French President Francois Hollande yesterday said that recovery had started in France’s struggling economy, which entered a recession this year and has record-high unemployment.
“The economic recovery is here,” he said during a Bastille Day interview with top television channels, adding that industrial production had picked up and there had been a slight recovery in consumption.
He vowed to fight his nation’s “pessimism,” which he said was worse in France than in neighboring countries and even “countries at war.”
However, with France struggling to get its deficit under control, Hollande could not rule out tax increases to help balance the budget.
“We will make — we have made — savings [in spending] and I will increase taxes only if absolutely necessary, ideally as little as possible,” he said.
France’s economy entered a recession in the first quarter of this year, but is forecast to return to growth in the second quarter, with a 0.2 percent expansion.

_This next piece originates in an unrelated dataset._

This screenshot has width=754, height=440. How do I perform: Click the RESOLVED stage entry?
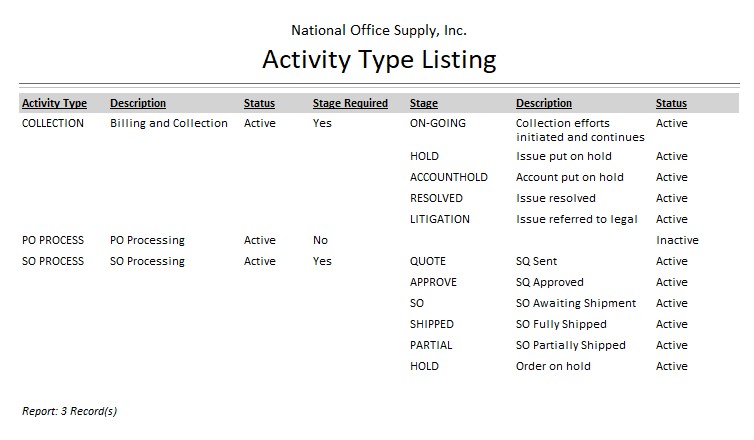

“There is a recovery in industrial production,” Hollande said, after it increased by 1 percent in March-April.
He also repeated his promise to reverse the rise in unemployment by the end of the year, after the number of jobless in France hit a record 3.26 million.
“I am fighting” for jobs, Hollande said.
“There is the will, there is a strategy, there is consistency,” he said, promising that 100,000 jobs for youth would be created by the end of the year.
He also said France would push ahead with controversial pension reforms expected in the autumn, which have already led to calls from unions for general strikes.
“Everyone will be called on to make efforts,” he said, repeating that the number of working years required to receive full pension payments will likely increase.
Hollande was grilled by journalists from two leading TV channels after attending the traditional military parade for France’s main national holiday.
Since taking power after his victory over right-winger former French president Nicolas Sarkozy in May last year, Hollande’s Socialist government has struggled to meet EU-mandated spending cuts while pushing its agenda of investing in economic growth.
In a BVA poll released on Friday, respondents said they most wanted to hear from Hollande about unemployment and economic growth, with far less interest in subjects such as immigration, security or foreign affairs.
Meanwhile, the Bastille Day military parade, down the Champs Elysees from the Arc de Triomphe, drew attention to one of the few Hollande decisions that has won widespread praise.
About 60 troops from Mali and a detachment from the UN peacekeeping force led the march, joined by French troops who took part in the country’s military intervention against Islamist rebels in the west African nation earlier this year.
France’s surprise January intervention helped Mali’s weak army drive out the Islamists, who had taken over the country’s desert north. About 3,200 French troops remain in Mali, as it prepares for the first round of a presidential election on July 28.
As the parade began, Hollande was driven up the Champs Elysees standing in the back of a camouflaged military jeep, saluted by troops lining the famed avenue.
In a nod to efforts to slash government spending, defense officials said this year’s march was to be slightly less grand than in previous years. The French Ministry of Defense said this year’s parade budget was reduced by betwen10 percent and 15 percent, with a third fewer vehicles than last year and 12 percent fewer aircraft.